NEWS - NAMIBIA
| 2013-08-02
O’Portuga survives eviction threat
Werner Menges
A POPULAR Portuguese restaurant in Windhoek, O’Portuga, reopened for business this week, after starving off a threat to evict the restaurant from the premises it has been renting for the past five years.
O’Portuga is doing normal business again after a dispute between the restaurant and its landlord was resolved this week, one of the owners of the restaurant, Miguel Pinguinhas, said yesterday.
He confirmed that a new owner has now bought the building where O’Portuga has been leasing premises since mid-2008, and that a High Court case through which the restaurant was trying to block an attempt to evict it from the premises has also been settled.
The restaurant came to the brink of closure and eviction after the Deputy Sheriff of the
High Court for the Windhoek district arrived at the restaurant two weeks ago with an eviction order and confiscated the keys to the premises.
After serving Portuguese cuisine, and building up a reputation for fine seafood, in Windhoek for the past 17 years, O’Portuga’s doors were suddenly locked without prior warning to its customers.
In an affidavit filed with the High Court, Pinguinhas states that he has a 25 percent members’ interest in the close corporation O’Portuga Restaurant CC, which owns the restaurant, while an Angolan government minister, Pedro Mutindi, holds the remaining members’ interest of 75 percent.
The restaurant moved to its current premises in Sam Nujoma Drive in Klein Windhoek in mid-2008, after Pinguinhas had bought a close corporation which had been running an Argentinian restaurant at the site, Pinguinhas related in his affidavit.
The Argentinian restaurant was subsequently closed, and O’Portuga took its place.
However, the lease agreement with the owner of the building was concluded in the name of the close corporation that ran the Argentinian restaurant, and was never transferred in writing to O’Portuga Restaurant CC.
An Angolan national bought the building in October 2008. In June 2009 he informed O’Portuga that he was cancelling the lease agreement with the restaurant and that he was giving it time until the end of June 2010 to vacate the premises.

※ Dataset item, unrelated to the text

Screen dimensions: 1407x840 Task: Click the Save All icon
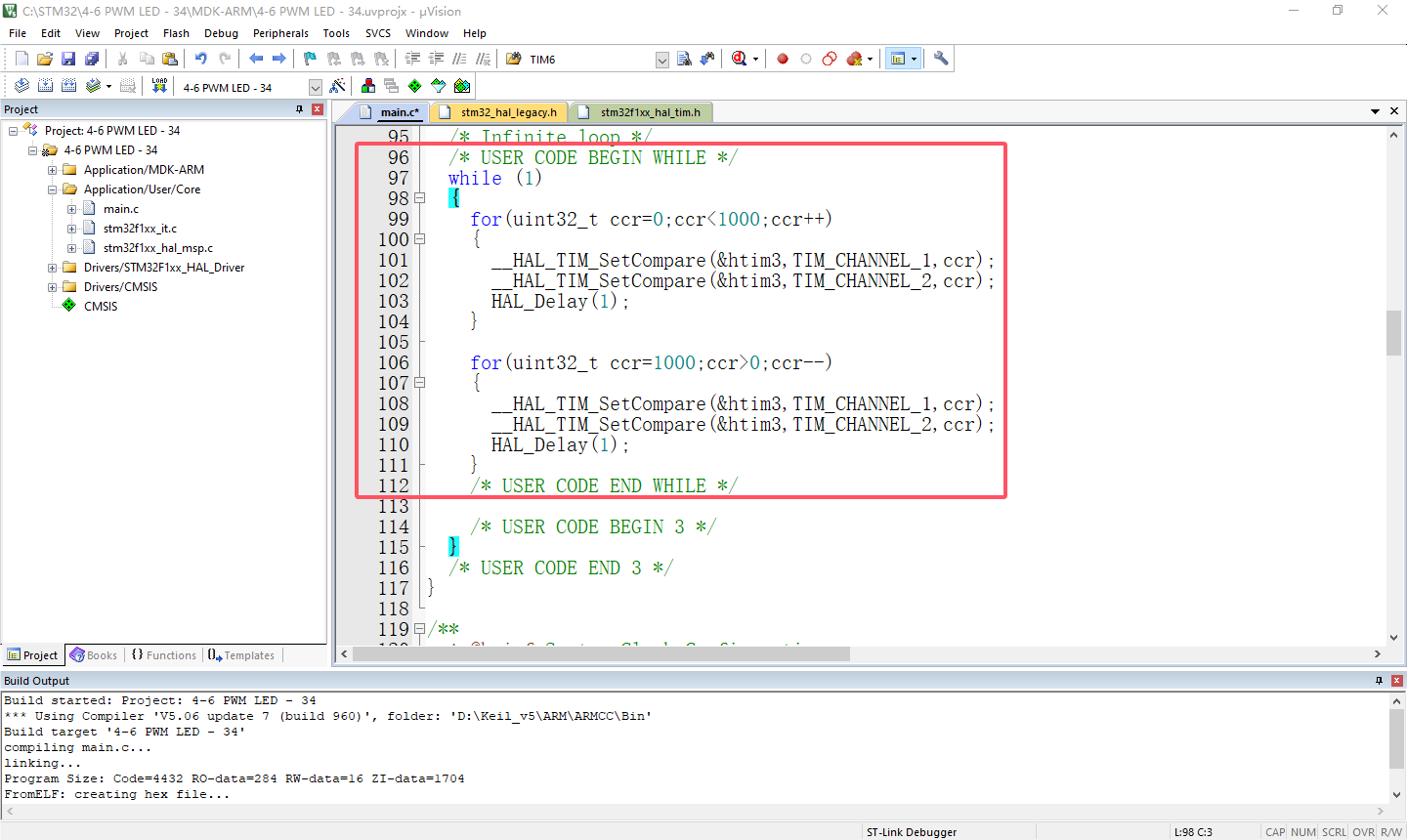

O’Portuga, claiming that it still had a valid lease agreement which would allow it to remain on the premises until the end of February 2016, resisted subsequent attempts to evict it from the building.
The owner of the building finally sued O’Portuga Restaurant CC in the High Court, and was granted an eviction order against the restaurant in November last year.
That order was suspended when O’Portuga lodged an appeal to the Supreme Court against the High Court’s judgement. The appeal has since then lapsed, though, and with that development the threat of eviction returned.
Pinguinhas informed the court that about N$2,2 million was invested to set up the restaurant in its current premises. O’Portuga has a monthly turnover of about N$1,1 million and employs 76 people, whose employment would have been in jeopardy if the restaurant was evicted and in effect forced to close, he warned.